Aquí en este punto se produce un alejamiento radical del rito de las otras ofrendas. Los restos del novillo eran sacados fuera del campamento y quemados allí. Creemos que éste es simplemente un énfasis en la excesiva maldad del pecado. El animal era la ofrenda por el pecado - no había aquí ningún pensamiento de consagración ni de significado de la persona de Cristo. Más bien, era Cristo, el que llevaba el pecado, El que sería hecho pecado por nosotros. El significado más profundo se presenta en Hebreos 13:10-14,

Nosotros tenemos un altar del cual no tienen derecho a comer los que sirven al tabernáculo. Porque los cuerpos de aquellos animales, cuya sangre es llevada al santuario por el sumo sacerdote como ofrenda por el pecado, son quemados fuera del campamento. Por lo cual también Jesús, para consagrar al pueblo mediante su propia sangre, sufrió la muerte fuera de la puerta de la ciudad. Así pues, salgamos con Jesús fuera del campamento, y suframos la misma deshonra que El sufrió. Porque no tenemos en este mundo una ciudad permanente, sino que buscamos la que está por venir, la ciudad eterna. Este es, pues, el significado de esa parte del animal que tenía que ser quemado fuera del campo. En nuestro próximo programa continuaremos con el Tema de los pecados de la congregación.

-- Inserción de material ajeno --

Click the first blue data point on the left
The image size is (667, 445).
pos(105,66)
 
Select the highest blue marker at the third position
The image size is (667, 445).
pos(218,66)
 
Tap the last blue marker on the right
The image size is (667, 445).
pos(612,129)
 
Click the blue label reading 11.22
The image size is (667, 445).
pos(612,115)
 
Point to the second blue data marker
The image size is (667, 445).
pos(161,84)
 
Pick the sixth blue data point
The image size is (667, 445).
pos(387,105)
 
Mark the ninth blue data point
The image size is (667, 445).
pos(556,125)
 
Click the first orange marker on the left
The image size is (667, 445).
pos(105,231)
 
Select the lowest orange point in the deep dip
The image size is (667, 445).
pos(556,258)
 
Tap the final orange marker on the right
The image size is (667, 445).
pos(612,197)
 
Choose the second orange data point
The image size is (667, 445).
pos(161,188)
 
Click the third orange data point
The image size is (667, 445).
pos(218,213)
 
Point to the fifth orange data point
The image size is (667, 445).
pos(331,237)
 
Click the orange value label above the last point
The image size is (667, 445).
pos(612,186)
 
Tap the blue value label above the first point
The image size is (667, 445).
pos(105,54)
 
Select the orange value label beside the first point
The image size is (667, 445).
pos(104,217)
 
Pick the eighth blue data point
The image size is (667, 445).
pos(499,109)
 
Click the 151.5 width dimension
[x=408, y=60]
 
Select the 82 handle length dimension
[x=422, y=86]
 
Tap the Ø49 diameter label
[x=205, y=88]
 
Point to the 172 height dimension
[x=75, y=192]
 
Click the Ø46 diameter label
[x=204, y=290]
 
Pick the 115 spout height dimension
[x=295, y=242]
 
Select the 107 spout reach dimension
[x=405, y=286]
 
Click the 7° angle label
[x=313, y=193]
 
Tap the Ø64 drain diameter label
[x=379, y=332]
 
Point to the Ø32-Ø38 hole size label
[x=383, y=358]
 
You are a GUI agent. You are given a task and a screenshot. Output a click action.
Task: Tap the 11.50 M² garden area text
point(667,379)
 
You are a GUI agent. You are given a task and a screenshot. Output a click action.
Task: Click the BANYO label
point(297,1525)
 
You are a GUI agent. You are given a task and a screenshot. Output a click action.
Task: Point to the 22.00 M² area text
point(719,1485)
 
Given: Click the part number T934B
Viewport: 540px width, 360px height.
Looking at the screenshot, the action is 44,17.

Reflexionemos bien en estas palabras de la Biblia. La religión nunca podrá satisfacer el corazón ni las demandas de un Dios que es Santo. Solo la muerte de Jesús en la cruz puede proveernos el perdón de nuestros pecados. Porque somos pecadores por naturaleza y no somos apropiados para residir en el cielo. Pero Dios nos amó tanto que envió a Jesucristo para hacerle pecado por nosotros, tratándole como al pecado mismo. Estimado oyente, no trates de resolver el problema de tu pecado de cualquier otra manera que no sea volviéndote a Cristo y confiando en El. El es suficiente y adecuado. El satisfará la necesidad más profunda de tu corazón y de tu alma. Solo El puede ofrecerte el perdón de tu pecado. La muerte de Cristo en la cruz llevando la carga de nuestros pecados constituye la única solución que existe ante el problema del pecado.